Der Airbus Beluga ist sofort zu erkennen. Durch seinen stark vergrößerten Rumpf wirkt er fast wie ein fliegender Wal – daher auch der Name „Beluga“, benannt nach dem weißen Wal aus dem Meer. 

Die erste Version dieses Spezialtransporters hob 1994 zum ersten Mal ab. Sie wurde auf Basis des Passagierflugzeugs Airbus A300 gebaut und speziell dafür entwickelt, riesige Flugzeugteile zu transportieren. 

Denn Airbus baut seine Flugzeuge nicht an einem einzigen Ort.
Flügel, Rumpf und andere Teile entstehen in verschiedenen europäischen Ländern – zum Beispiel in Deutschland, Frankreich, Spanien und Großbritannien. Der Beluga bringt diese riesigen Bauteile zwischen den Werken hin und her, damit sie am Ende zu einem kompletten Flugzeug zusammengesetzt werden können. 


Gigantischer Frachtraum

Das Flugzeug ist ein echtes Transport-Monster:

  • Länge: etwa 56 Meter

  • Höhe: rund 17 Meter

  • Frachtraum: bis zu 1400 Kubikmeter

  • Nutzlast: bis zu 47 Tonnen 

Damit kann der Beluga Dinge transportieren, die in kein normales Frachtflugzeug passen – zum Beispiel komplette Flugzeugflügel oder große Rumpfsegmente.

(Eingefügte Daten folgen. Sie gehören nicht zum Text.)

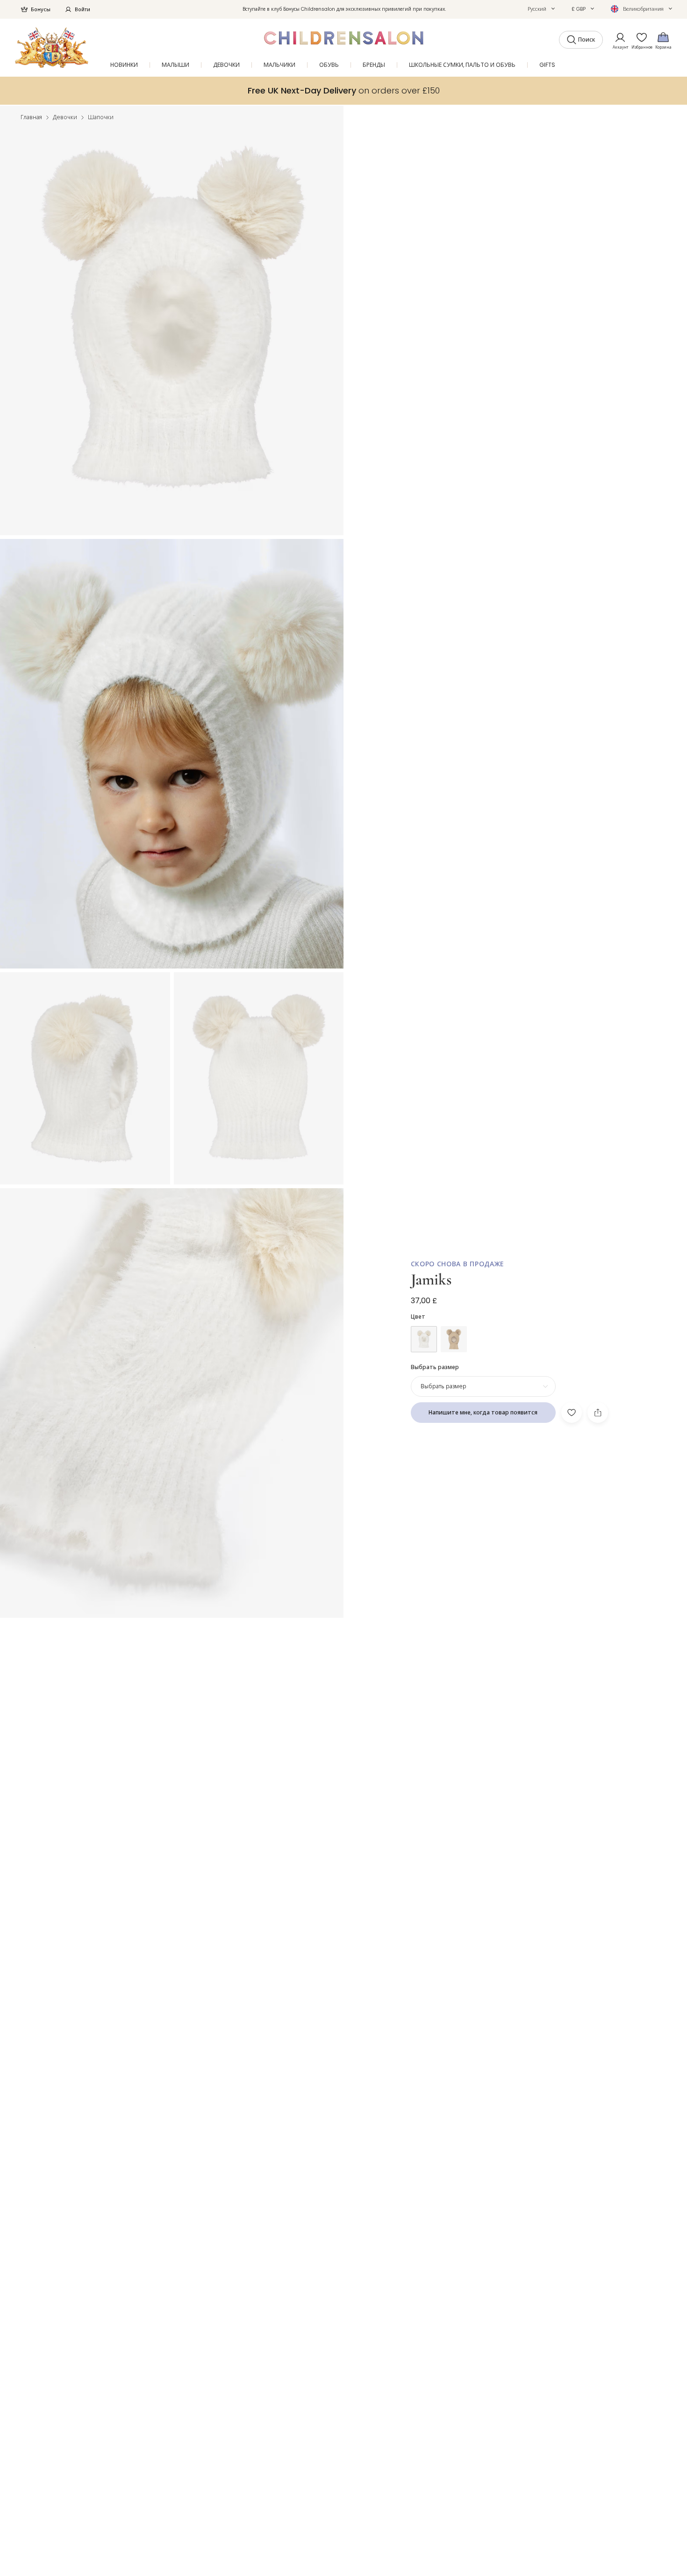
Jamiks (431, 1279)
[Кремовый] (424, 1339)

Die neue Generation: Beluga XL

Heute wird der ursprüngliche Beluga nach und nach durch ein noch größeres Modell ersetzt: den Airbus Beluga XL.

Dieser basiert auf dem Airbus A330 und ist deutlich leistungsfähiger. Insgesamt sechs Beluga-XL-Flugzeuge wurden gebaut und seit 2020 Schritt für Schritt in Betrieb genommen

Der neue „fliegende Wal“ ist länger, breiter und bietet etwa 30 % mehr Transportvolumen als sein Vorgänger. Dadurch kann er beispielsweise sogar zwei große A350-Flügel gleichzeitig transportieren.


Warum man ihn so oft in Hamburg sieht

Für Hamburg ist der Beluga besonders wichtig. Am Airbus-Werk in Finkenwerder werden viele Flugzeuge endmontiert. Deshalb landen und starten die Beluga-Transporter hier regelmäßig, um neue Bauteile anzuliefern oder fertige Komponenten weiter zu transportieren. 

Für Flugzeugfans ist das jedes Mal ein Highlight – denn dieses Flugzeug sieht so ungewöhnlich aus, dass viele Menschen automatisch zum Himmel schauen.


Ein fliegendes Stück Luftfahrtgeschichte

Ob originaler Beluga oder moderner Beluga XL – beide sind ein wichtiger Teil der europäischen Luftfahrt. Ohne sie wäre die internationale Produktion moderner Airbus-Flugzeuge kaum möglich.

Und ganz nebenbei sind sie auch eines der fotografiertesten Spezialflugzeuge der Welt – einfach weil sie so einzigartig aussehen.